Lors de sa conversation avec le président du gouvernement espagnol, "elle a apporté son soutien à l'unité de l'Espagne", a-t-il déclaré. Mme Merkel a également évoqué les moyens de renforcer le dialogue en Espagne dans le respect de la Constitution espagnole.

En France, la ministre des Affaires européennes Nathalie Loiseau a pour sa part annoncé que Paris ne reconnaîtrait pas l'indépendance de la Catalogne. "S'il devait y avoir une déclaration d'indépendance, elle serait unilatérale, elle ne serait pas reconnue.
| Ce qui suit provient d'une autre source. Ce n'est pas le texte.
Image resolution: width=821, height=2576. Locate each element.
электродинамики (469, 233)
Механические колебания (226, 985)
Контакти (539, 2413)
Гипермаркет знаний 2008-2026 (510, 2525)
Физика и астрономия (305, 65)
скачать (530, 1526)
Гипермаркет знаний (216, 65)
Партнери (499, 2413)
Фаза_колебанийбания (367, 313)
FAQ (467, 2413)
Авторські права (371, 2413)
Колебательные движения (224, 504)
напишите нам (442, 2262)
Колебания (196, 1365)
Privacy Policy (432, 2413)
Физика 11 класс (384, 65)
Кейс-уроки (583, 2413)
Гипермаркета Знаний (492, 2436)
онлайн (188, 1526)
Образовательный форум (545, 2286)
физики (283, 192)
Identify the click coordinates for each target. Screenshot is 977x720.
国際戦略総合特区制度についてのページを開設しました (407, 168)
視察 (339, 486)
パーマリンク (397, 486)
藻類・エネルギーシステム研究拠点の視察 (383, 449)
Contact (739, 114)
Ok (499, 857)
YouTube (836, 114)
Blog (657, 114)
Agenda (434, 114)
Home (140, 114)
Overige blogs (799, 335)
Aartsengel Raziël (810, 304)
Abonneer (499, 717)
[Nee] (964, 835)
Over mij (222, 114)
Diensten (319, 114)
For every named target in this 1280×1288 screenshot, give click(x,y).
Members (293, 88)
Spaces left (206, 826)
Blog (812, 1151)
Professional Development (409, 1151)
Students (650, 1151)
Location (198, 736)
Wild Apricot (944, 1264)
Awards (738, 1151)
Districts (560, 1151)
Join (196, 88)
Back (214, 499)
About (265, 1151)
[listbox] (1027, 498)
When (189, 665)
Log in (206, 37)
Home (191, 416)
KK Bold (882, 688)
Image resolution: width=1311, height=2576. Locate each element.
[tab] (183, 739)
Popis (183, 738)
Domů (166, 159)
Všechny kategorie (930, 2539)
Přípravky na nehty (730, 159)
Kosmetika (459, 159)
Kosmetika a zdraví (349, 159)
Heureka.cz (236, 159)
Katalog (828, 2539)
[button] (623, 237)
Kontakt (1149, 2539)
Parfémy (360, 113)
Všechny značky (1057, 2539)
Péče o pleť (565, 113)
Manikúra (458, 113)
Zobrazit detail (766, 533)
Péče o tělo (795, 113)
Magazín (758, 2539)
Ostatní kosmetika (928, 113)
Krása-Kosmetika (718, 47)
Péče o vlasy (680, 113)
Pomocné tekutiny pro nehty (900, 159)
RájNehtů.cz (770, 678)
On ne peut pas résumer la Catalogne à la consultation que les indépendantistes (ont) organisée", a-t-elle dit sur CNEWS.

Puigdemont déterminé

Carles Puigdemont a quant à lui promis d'appliquer "ce que dit la loi" référendaire, c'est-à-dire d'ouvrir la voie à la rupture, conformément aux résultats du scrutin du 1er octobre.

"Nous avons ouvert la porte à la médiation (...) Les jours passent et si l'Etat espagnol ne répond pas de manière positive, nous, nous ferons ce que nous sommes venus faire", a-t-il dit dans un entretien avec la télévision publique catalane diffusé dimanche soir.

Soufflant le chaud et le froid, le président indépendantiste catalan avait déjà auparavant promis d'aller de l'avant si le gouvernement de M. Rajoy n'acceptait pas de négocier un référendum légal sur l'indépendance, ce que ce dernier n'envisage dans aucun cas de figure.

De son côté, l'Assemblée nationale catalane, une des plus puissantes associations indépendantistes de Catalogne, a assuré dans une vidéo diffusée dimanche soir: "le mardi 10 octobre, déclarons l'indépendance".

Dimanche, 950'000 partisans de l'unité de l'Espagne avaient défilé à Barcelone, selon les organisateurs. La police catalane parle, elle, de 350'000 manifestants.